That is the question that a recent JAMA study–Mulcahy et al. (2021)–aim to answer. The authors use IQVIA MIDAS data to estimate sales price and volume in the US. These can can be used to estimate drug wholesale acquisition cost (WAC), but they ignore rebates. To account for rebates in the US they use SSR Health information Then international prices are identified based on the IQVIA MIDAS data across 6 markets (Australia, Canada, France, Germany, Japan, and the U.K). The authors then calculate US wholesale prices, US net prices and what US prices would be if drugs were reference priced to these 6 markets. Based on this approach, they find that:
International reference pricing would have lowered 2020 US spending on study products by 52.3% or $83.5 billion, from $159.9 billion at US net prices to $76.3 billion…US net-to-international discounts ranged from 44.4% to 57.3% across therapeutic classes
So if reference prices were enacted as proposed in H.R. 3, could we expect a 50% decrease in prices in the US? The answer is ‘no’. The reason for this is that the Mulcahy et al. paper examines the impact of reference prices in a static rather than a dynamic setting.

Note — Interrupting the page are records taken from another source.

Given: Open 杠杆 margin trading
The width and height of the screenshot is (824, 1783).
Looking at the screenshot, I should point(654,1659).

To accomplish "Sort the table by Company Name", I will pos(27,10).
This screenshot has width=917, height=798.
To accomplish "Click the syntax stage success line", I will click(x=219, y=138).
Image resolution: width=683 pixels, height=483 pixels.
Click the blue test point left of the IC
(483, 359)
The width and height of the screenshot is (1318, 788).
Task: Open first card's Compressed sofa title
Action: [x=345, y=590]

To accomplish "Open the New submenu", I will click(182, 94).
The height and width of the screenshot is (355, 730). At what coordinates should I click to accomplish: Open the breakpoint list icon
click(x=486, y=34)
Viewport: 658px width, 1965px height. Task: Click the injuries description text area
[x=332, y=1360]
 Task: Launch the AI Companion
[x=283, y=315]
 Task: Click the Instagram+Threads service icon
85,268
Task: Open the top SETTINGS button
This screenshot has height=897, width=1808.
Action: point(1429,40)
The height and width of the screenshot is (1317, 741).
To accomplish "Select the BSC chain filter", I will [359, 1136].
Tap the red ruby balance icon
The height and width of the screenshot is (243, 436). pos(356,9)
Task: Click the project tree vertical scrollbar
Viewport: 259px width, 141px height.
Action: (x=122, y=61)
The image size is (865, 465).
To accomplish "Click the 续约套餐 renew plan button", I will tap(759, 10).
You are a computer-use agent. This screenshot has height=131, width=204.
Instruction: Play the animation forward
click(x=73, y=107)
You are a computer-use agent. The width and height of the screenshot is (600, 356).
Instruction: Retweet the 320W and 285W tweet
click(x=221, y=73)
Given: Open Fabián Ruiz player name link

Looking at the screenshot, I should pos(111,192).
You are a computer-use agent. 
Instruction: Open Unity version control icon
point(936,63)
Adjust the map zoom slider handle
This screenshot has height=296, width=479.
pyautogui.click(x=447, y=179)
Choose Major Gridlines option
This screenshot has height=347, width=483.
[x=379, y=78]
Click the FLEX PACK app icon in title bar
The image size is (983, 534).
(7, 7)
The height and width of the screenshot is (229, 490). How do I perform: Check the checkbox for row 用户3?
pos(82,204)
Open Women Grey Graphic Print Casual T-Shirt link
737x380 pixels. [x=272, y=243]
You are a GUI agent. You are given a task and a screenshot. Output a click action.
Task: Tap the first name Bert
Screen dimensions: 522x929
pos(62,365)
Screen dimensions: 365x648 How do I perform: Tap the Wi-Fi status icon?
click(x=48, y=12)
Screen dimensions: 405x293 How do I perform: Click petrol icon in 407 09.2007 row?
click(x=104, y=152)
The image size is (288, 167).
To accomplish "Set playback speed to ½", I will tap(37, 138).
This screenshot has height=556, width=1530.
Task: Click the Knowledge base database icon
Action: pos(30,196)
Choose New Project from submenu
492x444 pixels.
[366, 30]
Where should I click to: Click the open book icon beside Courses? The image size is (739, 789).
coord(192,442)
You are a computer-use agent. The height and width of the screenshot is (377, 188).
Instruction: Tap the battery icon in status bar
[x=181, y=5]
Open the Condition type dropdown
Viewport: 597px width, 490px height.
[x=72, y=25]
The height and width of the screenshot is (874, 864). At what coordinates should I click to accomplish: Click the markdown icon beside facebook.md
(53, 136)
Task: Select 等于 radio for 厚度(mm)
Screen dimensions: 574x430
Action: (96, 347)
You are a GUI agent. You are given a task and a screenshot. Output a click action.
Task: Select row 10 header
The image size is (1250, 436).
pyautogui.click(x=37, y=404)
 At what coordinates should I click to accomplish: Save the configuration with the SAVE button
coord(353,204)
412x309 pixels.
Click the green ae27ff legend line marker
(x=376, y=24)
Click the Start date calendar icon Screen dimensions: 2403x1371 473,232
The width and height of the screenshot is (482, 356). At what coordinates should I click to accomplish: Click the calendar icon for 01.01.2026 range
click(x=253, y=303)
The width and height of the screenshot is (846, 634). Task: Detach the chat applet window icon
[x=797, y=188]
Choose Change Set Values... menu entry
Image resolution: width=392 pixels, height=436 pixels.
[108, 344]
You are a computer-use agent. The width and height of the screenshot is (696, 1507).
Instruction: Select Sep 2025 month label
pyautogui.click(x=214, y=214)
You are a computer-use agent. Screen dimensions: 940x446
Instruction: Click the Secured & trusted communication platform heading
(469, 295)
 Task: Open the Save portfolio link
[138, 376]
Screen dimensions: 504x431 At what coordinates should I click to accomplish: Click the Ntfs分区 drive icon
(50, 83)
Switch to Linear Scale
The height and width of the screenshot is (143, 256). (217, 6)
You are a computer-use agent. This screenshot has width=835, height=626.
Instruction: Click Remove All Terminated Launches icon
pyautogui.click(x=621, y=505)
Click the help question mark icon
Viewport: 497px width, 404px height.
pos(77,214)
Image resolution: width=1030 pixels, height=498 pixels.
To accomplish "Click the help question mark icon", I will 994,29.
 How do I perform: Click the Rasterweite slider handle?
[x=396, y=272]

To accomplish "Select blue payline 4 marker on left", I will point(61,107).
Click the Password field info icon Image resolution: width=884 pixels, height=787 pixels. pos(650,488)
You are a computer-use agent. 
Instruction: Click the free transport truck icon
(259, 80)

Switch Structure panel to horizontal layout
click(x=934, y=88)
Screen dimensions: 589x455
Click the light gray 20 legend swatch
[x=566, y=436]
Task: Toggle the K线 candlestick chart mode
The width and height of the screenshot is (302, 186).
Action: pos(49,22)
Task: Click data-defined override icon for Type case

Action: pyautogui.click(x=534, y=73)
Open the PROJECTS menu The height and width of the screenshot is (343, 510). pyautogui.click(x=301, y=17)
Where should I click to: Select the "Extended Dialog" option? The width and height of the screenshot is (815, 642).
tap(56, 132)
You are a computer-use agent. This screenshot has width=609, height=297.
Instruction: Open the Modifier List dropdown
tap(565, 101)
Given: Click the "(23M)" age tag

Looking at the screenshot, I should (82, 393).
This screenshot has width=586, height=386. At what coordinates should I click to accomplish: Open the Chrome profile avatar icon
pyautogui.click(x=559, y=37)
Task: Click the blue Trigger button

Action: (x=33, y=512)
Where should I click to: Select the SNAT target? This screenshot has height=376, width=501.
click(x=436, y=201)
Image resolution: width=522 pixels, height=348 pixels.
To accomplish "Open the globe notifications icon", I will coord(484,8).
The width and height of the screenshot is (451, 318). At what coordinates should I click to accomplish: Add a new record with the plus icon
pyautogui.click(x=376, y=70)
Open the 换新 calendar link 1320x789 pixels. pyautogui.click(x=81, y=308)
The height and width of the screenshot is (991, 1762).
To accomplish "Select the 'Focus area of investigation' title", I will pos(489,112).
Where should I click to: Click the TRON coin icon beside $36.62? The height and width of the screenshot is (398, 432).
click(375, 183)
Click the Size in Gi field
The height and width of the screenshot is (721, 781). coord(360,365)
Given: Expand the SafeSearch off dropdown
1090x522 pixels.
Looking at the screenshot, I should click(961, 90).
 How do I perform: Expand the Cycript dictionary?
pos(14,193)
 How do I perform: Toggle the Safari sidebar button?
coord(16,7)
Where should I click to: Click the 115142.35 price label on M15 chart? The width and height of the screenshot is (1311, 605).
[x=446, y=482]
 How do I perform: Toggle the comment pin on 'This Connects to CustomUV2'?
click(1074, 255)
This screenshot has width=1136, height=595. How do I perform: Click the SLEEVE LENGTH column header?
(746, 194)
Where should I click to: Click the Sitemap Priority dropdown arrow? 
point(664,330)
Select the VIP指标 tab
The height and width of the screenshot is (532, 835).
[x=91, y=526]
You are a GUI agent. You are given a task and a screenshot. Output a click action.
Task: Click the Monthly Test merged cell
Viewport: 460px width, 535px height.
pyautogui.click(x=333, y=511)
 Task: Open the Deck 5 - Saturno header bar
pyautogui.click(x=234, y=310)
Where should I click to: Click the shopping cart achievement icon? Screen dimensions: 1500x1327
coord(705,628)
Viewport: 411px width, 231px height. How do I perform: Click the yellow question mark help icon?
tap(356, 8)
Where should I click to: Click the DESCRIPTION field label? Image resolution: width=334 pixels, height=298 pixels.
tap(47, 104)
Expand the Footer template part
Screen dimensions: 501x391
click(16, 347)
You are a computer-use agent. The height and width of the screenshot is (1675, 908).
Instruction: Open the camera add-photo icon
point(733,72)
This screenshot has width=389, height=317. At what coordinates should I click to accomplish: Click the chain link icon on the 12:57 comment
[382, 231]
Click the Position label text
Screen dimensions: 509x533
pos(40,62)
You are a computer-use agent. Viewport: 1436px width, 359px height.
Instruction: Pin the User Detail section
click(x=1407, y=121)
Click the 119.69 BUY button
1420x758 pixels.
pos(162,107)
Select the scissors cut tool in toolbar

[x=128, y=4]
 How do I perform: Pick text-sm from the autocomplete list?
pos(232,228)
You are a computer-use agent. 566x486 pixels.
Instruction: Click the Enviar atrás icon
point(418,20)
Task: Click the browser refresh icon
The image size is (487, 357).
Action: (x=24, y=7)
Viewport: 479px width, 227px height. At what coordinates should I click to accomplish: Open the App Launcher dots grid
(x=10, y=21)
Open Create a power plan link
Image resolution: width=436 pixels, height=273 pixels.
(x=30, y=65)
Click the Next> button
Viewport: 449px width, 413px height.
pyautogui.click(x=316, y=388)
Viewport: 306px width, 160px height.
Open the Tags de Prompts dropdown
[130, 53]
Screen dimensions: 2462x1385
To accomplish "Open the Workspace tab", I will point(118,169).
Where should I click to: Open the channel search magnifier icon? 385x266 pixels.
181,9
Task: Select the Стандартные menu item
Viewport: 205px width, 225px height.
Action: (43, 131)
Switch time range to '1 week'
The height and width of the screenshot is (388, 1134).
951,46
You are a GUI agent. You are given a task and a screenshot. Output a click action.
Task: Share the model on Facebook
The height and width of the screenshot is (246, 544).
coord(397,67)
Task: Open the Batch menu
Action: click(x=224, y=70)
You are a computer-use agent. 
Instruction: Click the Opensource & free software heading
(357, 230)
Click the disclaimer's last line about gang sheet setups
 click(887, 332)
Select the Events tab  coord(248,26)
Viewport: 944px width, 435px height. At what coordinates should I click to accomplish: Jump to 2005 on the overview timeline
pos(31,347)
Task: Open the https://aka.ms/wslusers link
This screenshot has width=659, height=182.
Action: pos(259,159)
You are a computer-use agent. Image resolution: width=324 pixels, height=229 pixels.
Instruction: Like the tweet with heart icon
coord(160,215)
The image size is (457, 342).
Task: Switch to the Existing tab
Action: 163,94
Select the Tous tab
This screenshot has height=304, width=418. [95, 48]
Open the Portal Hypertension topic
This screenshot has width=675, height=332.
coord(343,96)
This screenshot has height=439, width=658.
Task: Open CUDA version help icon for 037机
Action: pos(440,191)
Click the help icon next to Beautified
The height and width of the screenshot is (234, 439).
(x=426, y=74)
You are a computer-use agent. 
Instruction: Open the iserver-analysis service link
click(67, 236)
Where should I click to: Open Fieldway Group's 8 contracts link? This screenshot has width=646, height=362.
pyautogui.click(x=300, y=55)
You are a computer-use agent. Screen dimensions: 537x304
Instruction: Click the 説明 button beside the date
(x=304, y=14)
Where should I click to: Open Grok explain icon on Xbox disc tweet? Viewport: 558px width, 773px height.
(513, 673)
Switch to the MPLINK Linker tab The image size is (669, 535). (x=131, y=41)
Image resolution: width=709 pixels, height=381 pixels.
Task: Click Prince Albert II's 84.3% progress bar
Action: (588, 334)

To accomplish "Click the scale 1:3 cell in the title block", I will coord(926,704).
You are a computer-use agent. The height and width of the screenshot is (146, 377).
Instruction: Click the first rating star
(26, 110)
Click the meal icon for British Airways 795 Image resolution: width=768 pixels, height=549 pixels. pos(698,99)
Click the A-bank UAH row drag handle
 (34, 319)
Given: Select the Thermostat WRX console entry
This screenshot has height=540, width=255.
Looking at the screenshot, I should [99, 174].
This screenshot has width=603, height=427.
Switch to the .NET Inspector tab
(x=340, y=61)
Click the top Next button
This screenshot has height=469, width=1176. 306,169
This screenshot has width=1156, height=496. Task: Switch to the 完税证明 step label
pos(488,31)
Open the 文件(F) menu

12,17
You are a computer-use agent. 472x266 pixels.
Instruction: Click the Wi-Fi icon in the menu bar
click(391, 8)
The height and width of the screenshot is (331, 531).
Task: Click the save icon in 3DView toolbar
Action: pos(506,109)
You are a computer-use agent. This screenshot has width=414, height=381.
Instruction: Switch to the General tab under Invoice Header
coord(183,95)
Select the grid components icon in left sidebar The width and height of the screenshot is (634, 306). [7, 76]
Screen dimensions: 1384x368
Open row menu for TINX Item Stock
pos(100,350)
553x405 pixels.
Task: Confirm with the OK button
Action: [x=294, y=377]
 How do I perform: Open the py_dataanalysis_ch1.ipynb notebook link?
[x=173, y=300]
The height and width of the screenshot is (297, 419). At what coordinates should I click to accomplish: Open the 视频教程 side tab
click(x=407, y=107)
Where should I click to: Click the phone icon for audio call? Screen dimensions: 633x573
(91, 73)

As noted in a recent Commonwealth Report, pharmaceutical firms are likely to alter their pricing strategies if reference pricing were adopted in the U.S. They may not accept lower prices in reference-priced countries or may delay entry in these markets.
The countries included in the reference basket may also respond as well. As the Commonwealth Fund report states:
…each of the six countries listed in H.R. 3 would have incentives to allow manufacturers to exclude rebates and other price concessions from the (high) prices reported for incorporation into the AIM [average international market] price. The six countries would each benefit by concealing the much lower net prices they would actually pay. In addition to being in their national interest, such rules also would benefit manufacturers and limit drug savings in the U.S. by increasing reported AIM and target prices.
Also, launch prices may be higher as well. Title II of H.R. 3 would impose rebates to offset prices that increase faster than inflation. To insure the net present value of a drug’s revenue of it’s lifetime remains similar, it is likely that pharmaceutical firms would pursue high launch prices, if prices are highly constrained over time.
In short, reference pricing is likely to lead to lower prices in the U.S. (but not as much as expected by
Mulcahy and co-authors), higher prices and delays in access for countries in the reference basket, and also the potential for fewer drug launches in the future if returns to life science R&D decrease (see an August 2021 CBO report). There is no free lunch.